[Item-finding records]
□ □ □ □ □ □ □

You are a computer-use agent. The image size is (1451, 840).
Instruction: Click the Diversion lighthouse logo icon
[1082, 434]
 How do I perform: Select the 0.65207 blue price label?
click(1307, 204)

□ □ □ □ □ □ □

* _TASK DIRECTIONS_: Identify each line of the listing above that contains the word "agent", treating uppercase and lowercase letters as distinct, and copy every such line.

* _EXPECTED ANSWER_:
You are a computer-use agent. The image size is (1451, 840).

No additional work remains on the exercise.